A comprehensive technical guide to the Ralph Wiggum technique for autonomous, persistent AI agent orchestration. Fresh context per iteration, external memory, and structured backpressure for reliable long-running tasks.

January 8, 2026
Alex Dunne
25 min read

Table of Contents

Overview & Core Concept

The Ralph Loop (also known as the "Ralph Wiggum technique") is an AI agent orchestration method for reliable, long-running autonomous coding tasks. Named after the endearingly simple-minded character from The Simpsons, the technique embraces limitations rather than fighting them. Ralph Wiggum is lovable but forgetful, earnest but prone to mistakes. So are AI agents. They don't remember previous attempts and will cheerfully make the same mistakes twice.

The solution: fresh context each iteration, external memory through files, and enough repetition that even Ralph eventually gets it right.

At Its Core

Ralph is a bash loop. In its purest form:

while :; do cat PROMPT.md | claude-code ; done

The technique was developed and popularized by Geoffrey Huntley, an open source developer who used it to build CURSED, a complete programming language created almost entirely by AI over three months of autonomous operation.

"Ralph is a deterministically mallocing orchestrator that avoids context rot... if people want edge they need to rethink things from first principles."

— Geoffrey Huntley, X

Critical Distinction: Fresh Context Per Iteration

The fundamental mechanism of Ralph is that each iteration starts a new session with fresh context.
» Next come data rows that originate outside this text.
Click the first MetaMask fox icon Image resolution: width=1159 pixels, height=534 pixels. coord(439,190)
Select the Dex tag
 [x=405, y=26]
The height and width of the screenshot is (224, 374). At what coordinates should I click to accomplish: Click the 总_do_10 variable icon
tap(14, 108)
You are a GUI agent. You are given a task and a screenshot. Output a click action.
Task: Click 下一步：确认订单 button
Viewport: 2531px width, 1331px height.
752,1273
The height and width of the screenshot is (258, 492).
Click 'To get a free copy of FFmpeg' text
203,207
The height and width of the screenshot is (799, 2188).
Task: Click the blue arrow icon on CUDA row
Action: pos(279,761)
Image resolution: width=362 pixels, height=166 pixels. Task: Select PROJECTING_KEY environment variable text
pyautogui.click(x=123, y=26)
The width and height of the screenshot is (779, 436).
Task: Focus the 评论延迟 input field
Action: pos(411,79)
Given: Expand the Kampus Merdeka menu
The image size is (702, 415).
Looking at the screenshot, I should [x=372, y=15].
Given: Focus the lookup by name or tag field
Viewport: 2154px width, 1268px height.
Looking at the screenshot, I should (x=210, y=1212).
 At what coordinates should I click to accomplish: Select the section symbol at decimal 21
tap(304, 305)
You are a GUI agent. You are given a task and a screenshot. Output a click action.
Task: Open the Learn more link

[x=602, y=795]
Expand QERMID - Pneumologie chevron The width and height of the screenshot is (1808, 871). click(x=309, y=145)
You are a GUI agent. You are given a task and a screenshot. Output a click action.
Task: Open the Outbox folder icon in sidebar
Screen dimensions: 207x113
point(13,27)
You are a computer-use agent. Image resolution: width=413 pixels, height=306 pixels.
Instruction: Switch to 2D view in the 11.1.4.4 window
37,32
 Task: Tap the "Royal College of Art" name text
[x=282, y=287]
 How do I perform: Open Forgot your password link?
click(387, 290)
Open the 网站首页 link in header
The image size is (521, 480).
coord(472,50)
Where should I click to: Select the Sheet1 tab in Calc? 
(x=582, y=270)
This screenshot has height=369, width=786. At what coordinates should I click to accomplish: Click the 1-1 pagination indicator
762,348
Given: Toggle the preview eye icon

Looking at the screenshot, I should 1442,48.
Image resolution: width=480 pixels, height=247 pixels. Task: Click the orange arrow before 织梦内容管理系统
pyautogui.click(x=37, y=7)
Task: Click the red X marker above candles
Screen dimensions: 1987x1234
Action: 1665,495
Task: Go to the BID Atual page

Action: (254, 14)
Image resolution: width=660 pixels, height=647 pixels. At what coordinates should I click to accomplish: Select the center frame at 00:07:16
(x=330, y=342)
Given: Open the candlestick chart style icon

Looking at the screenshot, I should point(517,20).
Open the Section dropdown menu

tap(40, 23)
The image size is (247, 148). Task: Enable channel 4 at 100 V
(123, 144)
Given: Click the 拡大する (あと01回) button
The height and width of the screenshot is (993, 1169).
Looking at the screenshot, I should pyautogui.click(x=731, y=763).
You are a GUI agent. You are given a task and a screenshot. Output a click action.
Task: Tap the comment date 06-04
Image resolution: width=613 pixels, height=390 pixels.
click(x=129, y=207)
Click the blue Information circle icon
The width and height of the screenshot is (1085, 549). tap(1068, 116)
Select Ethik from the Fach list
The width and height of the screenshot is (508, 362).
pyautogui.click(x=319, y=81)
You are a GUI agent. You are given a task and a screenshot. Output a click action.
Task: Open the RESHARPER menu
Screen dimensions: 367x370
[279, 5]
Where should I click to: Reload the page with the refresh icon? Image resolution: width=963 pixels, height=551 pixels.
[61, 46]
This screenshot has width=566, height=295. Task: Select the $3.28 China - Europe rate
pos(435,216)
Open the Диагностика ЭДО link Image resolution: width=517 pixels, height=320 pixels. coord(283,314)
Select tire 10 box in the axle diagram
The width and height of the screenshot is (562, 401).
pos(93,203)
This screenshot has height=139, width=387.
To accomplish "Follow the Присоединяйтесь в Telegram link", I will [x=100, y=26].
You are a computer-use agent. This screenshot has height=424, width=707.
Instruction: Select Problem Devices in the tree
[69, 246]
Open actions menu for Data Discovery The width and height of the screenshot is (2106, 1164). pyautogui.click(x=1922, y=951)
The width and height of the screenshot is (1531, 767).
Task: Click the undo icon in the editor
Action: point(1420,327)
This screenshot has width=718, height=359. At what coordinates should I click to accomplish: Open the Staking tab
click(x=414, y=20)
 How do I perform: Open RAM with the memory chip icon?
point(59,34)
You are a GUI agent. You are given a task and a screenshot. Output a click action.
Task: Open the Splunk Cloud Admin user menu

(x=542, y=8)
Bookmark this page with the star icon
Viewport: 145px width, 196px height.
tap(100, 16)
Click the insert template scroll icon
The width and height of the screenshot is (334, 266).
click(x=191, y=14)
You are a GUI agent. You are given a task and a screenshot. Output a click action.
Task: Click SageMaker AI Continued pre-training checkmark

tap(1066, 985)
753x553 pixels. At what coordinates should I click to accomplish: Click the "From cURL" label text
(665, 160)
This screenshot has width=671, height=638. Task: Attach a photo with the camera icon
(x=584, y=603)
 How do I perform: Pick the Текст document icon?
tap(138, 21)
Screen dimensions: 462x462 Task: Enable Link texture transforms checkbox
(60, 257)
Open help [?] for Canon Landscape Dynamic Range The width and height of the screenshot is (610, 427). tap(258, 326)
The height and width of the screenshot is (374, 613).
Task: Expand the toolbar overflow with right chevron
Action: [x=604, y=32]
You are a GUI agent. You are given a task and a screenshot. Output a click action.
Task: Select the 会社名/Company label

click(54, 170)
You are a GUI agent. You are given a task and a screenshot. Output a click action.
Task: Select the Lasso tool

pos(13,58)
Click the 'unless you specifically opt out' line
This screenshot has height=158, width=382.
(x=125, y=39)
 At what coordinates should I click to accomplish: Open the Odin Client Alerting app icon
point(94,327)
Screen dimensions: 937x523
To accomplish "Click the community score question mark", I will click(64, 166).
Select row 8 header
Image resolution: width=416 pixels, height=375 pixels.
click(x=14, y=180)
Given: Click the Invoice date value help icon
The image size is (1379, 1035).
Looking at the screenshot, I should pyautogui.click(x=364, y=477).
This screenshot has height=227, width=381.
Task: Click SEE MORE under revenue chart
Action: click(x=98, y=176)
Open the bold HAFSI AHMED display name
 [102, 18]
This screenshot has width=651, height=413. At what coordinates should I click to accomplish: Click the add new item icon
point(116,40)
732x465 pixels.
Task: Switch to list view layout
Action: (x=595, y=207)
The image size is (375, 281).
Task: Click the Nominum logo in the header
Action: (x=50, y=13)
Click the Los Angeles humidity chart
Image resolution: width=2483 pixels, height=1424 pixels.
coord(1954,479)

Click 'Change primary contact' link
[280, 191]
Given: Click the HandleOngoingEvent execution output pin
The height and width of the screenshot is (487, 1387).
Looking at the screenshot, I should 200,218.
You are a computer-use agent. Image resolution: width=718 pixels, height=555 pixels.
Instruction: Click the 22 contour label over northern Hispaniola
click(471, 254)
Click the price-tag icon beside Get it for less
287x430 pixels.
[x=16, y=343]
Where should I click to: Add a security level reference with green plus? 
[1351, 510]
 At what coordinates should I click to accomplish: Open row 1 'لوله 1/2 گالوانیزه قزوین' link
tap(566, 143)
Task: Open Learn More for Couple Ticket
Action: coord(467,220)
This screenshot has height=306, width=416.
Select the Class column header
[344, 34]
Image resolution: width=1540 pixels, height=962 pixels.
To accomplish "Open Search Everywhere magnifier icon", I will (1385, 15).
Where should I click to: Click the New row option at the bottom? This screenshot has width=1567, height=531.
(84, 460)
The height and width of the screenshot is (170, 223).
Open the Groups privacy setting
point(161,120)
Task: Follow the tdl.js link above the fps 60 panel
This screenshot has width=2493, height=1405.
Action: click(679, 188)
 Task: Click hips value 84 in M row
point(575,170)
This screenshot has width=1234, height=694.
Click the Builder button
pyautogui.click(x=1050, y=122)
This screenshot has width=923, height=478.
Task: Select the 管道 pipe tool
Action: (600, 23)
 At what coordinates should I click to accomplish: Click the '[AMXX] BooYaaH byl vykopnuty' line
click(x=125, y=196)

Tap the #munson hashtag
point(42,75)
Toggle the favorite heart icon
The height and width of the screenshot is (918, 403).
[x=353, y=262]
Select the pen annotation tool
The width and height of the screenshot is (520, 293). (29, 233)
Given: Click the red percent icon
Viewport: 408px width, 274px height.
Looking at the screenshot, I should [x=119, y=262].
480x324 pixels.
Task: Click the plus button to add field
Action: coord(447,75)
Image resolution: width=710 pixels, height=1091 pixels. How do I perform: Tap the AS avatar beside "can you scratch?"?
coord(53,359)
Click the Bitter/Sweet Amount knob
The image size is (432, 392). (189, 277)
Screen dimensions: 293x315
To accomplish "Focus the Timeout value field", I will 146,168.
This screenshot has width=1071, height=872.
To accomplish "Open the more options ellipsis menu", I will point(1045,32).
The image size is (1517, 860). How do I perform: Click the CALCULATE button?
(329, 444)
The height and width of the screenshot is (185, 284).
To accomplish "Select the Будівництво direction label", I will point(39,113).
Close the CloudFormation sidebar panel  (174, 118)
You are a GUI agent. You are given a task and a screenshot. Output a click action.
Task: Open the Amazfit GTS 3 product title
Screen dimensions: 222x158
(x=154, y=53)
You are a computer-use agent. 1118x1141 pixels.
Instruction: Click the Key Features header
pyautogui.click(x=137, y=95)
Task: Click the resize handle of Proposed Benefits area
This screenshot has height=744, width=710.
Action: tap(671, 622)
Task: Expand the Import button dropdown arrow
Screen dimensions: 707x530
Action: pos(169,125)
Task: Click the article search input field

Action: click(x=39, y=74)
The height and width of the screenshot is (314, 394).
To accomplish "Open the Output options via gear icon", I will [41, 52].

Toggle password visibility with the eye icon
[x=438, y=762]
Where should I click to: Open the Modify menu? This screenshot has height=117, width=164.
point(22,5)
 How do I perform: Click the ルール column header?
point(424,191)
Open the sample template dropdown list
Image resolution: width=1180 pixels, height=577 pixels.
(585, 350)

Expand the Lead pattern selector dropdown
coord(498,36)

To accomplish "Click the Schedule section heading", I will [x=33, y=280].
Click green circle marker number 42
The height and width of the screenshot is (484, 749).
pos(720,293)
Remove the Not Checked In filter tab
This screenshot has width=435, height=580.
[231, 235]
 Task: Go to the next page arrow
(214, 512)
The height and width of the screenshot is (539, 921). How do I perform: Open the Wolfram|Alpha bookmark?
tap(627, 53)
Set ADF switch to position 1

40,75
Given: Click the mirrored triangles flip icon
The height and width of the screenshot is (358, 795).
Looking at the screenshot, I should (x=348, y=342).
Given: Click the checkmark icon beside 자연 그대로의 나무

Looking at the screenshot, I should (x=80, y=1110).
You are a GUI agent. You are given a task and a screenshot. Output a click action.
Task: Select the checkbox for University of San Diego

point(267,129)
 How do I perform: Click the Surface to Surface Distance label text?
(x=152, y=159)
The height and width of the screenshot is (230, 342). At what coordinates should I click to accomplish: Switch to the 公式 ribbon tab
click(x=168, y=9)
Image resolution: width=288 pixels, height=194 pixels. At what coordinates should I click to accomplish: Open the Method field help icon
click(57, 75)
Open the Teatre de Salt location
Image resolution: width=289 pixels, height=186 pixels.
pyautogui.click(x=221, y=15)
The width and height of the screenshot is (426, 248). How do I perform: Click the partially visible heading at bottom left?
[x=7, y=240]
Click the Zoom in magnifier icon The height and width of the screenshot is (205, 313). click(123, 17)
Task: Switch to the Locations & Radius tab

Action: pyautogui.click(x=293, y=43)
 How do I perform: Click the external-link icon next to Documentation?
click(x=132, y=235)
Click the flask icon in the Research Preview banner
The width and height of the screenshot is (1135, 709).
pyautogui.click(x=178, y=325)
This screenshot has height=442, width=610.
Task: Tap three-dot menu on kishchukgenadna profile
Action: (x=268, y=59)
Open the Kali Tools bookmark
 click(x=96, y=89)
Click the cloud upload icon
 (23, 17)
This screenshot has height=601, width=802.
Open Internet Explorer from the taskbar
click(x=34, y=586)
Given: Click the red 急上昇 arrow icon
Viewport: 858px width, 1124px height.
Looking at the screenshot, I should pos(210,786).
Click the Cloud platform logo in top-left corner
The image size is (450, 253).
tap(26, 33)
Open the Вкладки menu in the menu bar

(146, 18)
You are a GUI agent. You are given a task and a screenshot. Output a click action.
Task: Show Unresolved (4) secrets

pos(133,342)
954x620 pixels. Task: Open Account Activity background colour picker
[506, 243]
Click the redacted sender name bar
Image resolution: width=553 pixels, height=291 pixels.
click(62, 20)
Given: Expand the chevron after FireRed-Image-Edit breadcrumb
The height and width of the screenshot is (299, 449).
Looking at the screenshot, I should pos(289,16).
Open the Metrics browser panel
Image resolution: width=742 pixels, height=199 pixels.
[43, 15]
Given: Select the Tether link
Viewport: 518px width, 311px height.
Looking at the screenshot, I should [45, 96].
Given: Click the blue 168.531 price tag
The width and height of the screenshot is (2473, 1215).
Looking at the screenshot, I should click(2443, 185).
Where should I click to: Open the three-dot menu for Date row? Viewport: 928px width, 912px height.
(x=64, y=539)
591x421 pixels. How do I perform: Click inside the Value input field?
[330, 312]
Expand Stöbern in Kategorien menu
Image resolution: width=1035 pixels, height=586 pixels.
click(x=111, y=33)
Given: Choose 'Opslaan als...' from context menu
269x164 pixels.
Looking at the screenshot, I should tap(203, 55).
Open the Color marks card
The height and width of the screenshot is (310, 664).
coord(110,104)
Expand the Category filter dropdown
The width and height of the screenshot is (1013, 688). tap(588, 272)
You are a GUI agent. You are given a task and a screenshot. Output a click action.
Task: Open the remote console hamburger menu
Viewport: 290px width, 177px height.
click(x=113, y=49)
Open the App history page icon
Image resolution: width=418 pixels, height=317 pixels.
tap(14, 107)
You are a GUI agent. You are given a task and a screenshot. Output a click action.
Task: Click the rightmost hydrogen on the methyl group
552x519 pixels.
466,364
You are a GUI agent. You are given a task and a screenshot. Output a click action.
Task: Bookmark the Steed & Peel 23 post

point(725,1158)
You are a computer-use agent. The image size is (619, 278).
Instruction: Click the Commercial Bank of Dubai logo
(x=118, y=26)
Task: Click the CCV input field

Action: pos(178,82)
This is what distinguishes it from plugins or techniques that operate within a single continuous session. As Michael Arnaldi noted: "If you're implementing Ralph as part of the agent harness via skill/command/etc you are missing the point of Ralph which is to use always a fresh context."

Architecture & Components

Unlike multi-agent systems with agent-to-agent communication, Ralph operates as a single process performing one task per loop. This avoids the complexity of coordinating non-deterministic agents, what Huntley describes as "a red hot mess."

Core Files

A Ralph-based project typically includes these core files:

FilePurpose
PROMPT.mdThe instructions fed to the agent each iteration. Contains task directives, constraints, and behavioral guidance.
specs/*Specification files, one per feature/component. The source of truth for what should be built. Loaded on-demand, not all at once.
fix_plan.mdDynamic task tracker. Lists items to implement, discovers bugs, and completes work. Updated by Ralph during execution and committed to version control.
AGENT.mdProject conventions and "signs" for Ralph. Can be nested in subdirectories for context-specific guidance. Ralph can update this file with learnings.

The "Signs" Metaphor

Huntley uses a playground metaphor: Ralph is given instructions to construct a playground, but comes home bruised because he fell off the slide. You tune Ralph by adding a sign: "SLIDE DOWN, DON'T JUMP, LOOK AROUND." If more and more signs are added over time, it eventually becomes overwhelming. At that point, the signs should be tuned, removed, and the whole Ralph configuration reevaluated.

These "signs" live in AGENT.md files and specs. They're progressively discoverable: if the agent is working in a routes/ directory, it reads the nested routes/AGENT.md for route-specific conventions, while still having access to the root-level conventions.

The Loop Mechanism

Each iteration of the Ralph loop follows this pattern:

  1. Read fix_plan.md to understand current state
  2. Pick the most important item (Ralph decides, not you)
  3. Pull relevant spec(s) for that specific task
  4. Implement the change
  5. Run tests/validation (backpressure)
  6. Update fix_plan.md with results
  7. Commit changes to git
  8. Session ends → fresh context → repeat

One Item Per Loop

This is perhaps the most counterintuitive aspect: you only ask Ralph to do one thing per iteration. The reasoning is context window preservation. You have approximately 170k tokens to work with, and quality degrades as you approach limits (Huntley notes output clips around 147-152k).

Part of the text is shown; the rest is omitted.